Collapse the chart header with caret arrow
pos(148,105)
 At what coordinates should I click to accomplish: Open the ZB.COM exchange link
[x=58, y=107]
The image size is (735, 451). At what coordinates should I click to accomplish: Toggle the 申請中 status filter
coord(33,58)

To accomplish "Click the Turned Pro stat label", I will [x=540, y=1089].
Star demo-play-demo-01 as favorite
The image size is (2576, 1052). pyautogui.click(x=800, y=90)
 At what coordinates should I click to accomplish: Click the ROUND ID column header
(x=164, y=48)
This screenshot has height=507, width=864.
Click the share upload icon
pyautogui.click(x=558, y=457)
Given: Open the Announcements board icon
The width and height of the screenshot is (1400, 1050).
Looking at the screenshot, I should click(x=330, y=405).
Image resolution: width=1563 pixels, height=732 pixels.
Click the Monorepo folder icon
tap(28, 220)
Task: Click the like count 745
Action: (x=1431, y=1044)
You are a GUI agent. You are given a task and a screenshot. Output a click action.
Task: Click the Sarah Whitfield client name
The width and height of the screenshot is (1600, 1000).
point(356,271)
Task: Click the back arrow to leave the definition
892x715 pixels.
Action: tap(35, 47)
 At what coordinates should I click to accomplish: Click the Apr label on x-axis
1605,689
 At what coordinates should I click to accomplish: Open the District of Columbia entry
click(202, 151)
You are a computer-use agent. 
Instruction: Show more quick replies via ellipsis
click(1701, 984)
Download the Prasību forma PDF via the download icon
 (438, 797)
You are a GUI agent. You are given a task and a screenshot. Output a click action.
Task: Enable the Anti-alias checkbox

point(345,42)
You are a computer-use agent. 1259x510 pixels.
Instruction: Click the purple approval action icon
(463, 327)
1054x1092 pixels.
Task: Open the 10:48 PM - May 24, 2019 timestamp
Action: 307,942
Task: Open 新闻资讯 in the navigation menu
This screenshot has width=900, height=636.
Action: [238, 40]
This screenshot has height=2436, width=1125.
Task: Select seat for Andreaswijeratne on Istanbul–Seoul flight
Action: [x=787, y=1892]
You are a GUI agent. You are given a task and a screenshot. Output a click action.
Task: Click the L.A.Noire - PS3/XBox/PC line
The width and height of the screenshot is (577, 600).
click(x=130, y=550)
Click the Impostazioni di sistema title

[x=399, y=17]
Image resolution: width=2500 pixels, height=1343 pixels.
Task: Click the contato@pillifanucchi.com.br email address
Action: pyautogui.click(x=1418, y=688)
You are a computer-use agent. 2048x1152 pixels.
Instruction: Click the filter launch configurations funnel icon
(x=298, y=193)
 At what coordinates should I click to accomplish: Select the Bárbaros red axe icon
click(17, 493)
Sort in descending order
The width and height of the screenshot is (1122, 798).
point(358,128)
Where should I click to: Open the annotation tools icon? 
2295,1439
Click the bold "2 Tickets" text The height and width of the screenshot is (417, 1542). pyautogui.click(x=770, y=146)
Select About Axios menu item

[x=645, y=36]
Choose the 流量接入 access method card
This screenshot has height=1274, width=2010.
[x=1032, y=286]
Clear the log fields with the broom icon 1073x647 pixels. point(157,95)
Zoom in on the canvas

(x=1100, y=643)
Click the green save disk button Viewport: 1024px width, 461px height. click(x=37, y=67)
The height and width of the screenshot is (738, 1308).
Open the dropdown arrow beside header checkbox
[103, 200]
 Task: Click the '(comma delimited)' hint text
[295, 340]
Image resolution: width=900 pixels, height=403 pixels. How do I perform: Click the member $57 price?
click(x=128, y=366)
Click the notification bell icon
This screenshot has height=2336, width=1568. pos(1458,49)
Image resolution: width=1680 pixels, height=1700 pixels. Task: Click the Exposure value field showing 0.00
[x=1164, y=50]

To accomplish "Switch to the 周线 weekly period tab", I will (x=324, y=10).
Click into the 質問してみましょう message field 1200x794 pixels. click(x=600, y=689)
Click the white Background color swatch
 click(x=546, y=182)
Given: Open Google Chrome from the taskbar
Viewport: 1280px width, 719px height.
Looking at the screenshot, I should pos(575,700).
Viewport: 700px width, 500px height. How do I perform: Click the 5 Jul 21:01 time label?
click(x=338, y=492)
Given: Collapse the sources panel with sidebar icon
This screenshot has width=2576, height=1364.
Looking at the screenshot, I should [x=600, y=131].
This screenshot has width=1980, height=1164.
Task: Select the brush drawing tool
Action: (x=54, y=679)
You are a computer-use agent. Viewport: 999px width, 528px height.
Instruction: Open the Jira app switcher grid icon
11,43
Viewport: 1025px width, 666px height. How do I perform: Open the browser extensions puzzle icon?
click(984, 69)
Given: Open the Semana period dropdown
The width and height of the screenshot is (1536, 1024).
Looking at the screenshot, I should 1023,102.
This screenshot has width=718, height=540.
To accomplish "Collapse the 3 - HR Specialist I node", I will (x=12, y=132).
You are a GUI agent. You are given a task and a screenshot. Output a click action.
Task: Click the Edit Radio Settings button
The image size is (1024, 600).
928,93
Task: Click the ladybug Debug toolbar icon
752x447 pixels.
☆ ☆ ☆
# Directive:
List every line above that contains the word "This", copying each one in full.

# Problem solution:
This screenshot has height=507, width=864.
This screenshot has width=900, height=636.
This screenshot has height=2436, width=1125.
This screenshot has height=1274, width=2010.
This screenshot has height=2336, width=1568. pos(1458,49)
This screenshot has width=2576, height=1364.
This screenshot has width=1980, height=1164.
This screenshot has width=718, height=540.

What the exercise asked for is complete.